7. In the Air Force, only 1 of its senior commanders survived the purges. a) The purges left all 3 services seriously undermanned & staffed by inexperienced or incompetent replacements.

b) These purges were the strongest evidence that Stalin had lost touch with reality.

F. The purge of the people (Why did the purges continue?)

1. They were used to enforce the FYPs, and keep the regions and nationalities into total subordination of

Stalin.

2. The show trials were repeated in all parts of Russia.

3. This was accompanied by a wide-ranging purge of the legal & academic professions.

4. Polish & German revolutionary exiles were rounded up in scores, & many of them were imprisoned or executed.

G. Mass repression

1. Terror was elevated into a method of government

2. In terms of #s, the greatest impact the purges had was on the middle & lower ranks of Soviet society.
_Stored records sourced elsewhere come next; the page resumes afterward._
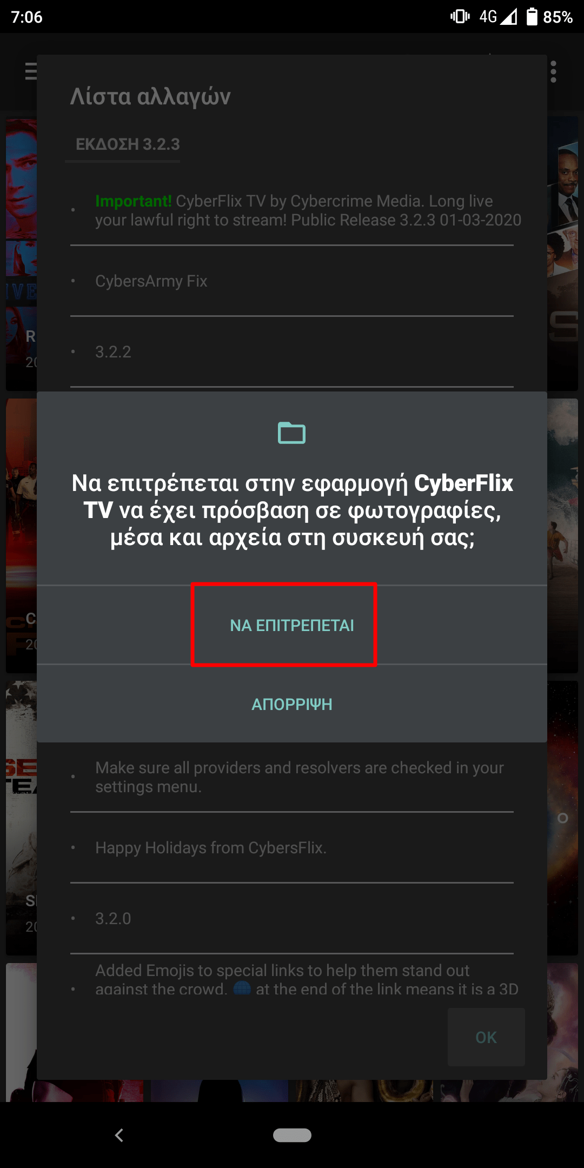Screen dimensions: 584x1168
Task: Tap ΑΠΟΡΡΙΨΗ to deny the permission
Action: 292,704
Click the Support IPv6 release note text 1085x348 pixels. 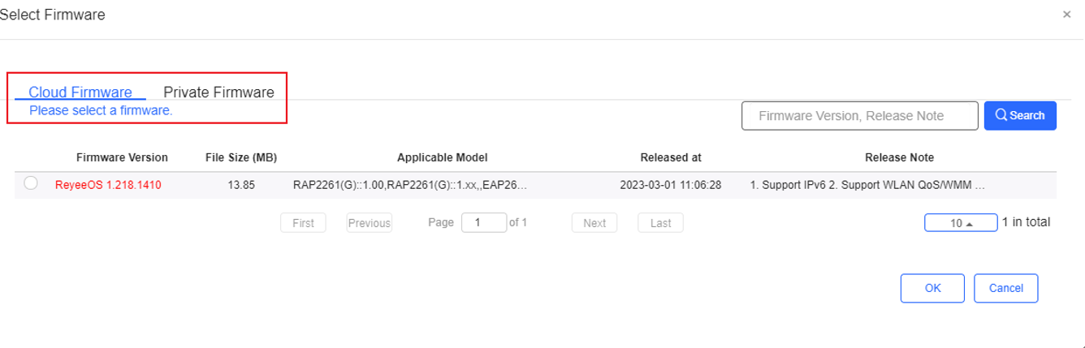click(x=867, y=185)
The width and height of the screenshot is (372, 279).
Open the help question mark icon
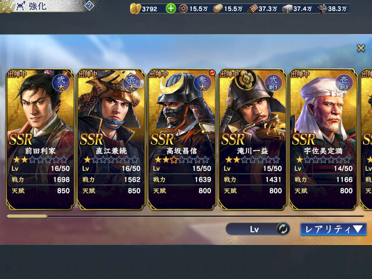89,6
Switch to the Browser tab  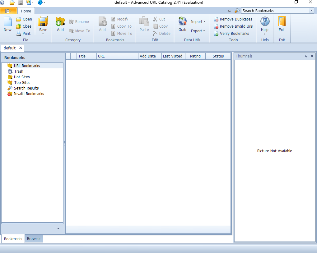pos(34,239)
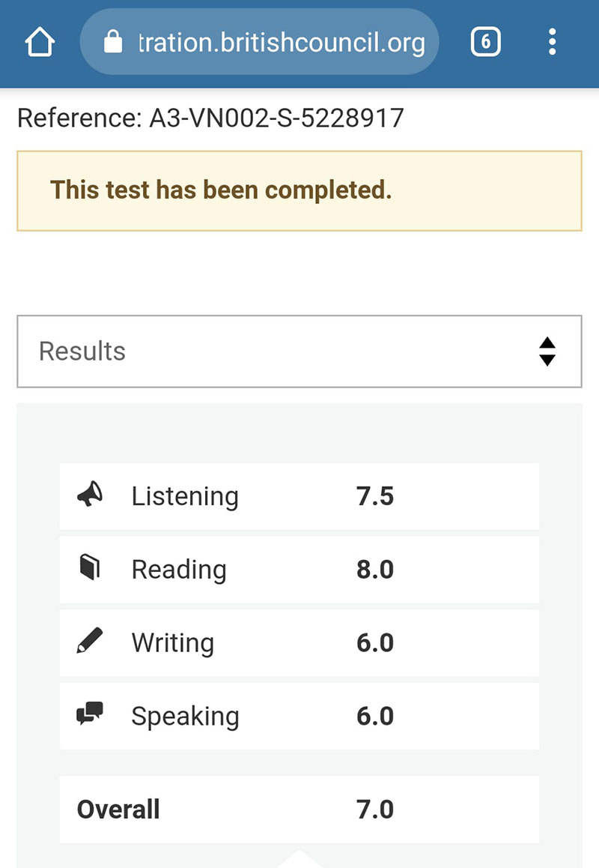
Task: Click the Reference number text
Action: 210,118
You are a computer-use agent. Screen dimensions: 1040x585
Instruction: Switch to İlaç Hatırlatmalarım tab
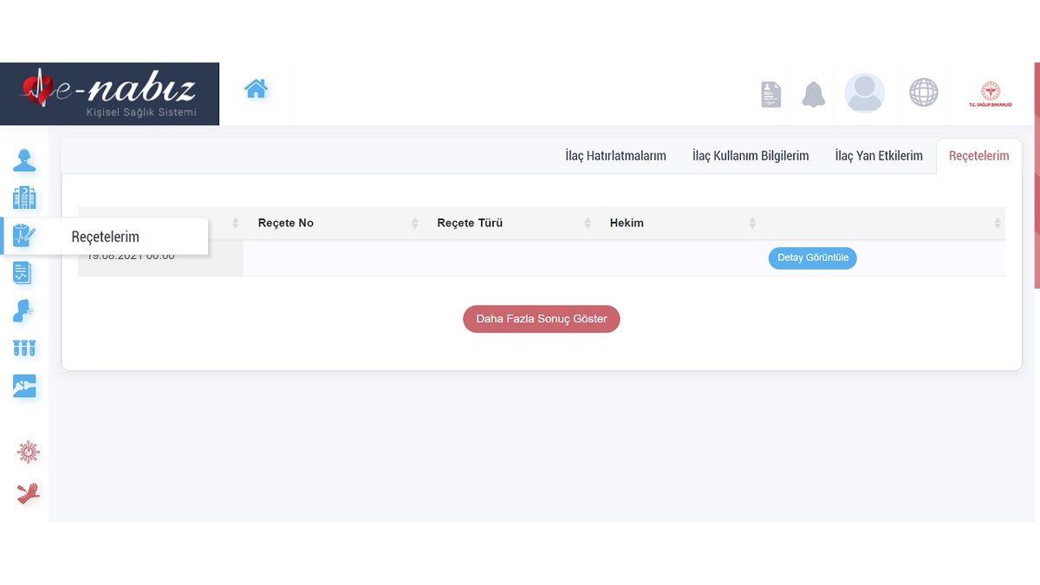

3. This was not an accidental outcome.

a) From 1937-8 Yezhov deliberately followed a policy of mass repression

b) The Yezhovschina involved NKVD squads going into a rang of selected localities, arresting & dragging off hundreds of inhabitants to be executed. i) Killings carried out in specially prepared NKVD zones

H. Quotas

1. Quotas of victims to be arrested were laid down like industrial production targets. i) People no longer regarded as individuals ii) No appeal against sentence/ death sentence must be “carried out immediately” iii) innocence & guilt lost all meaning

2. Terror of ordinary people was to frighten the USSR’s national minorities into abandoning any thoughts of challenging Moscow’s control & force full acceptance of the industrial program.

i) Brother turned in brother, husband turned in wife, etc… Why?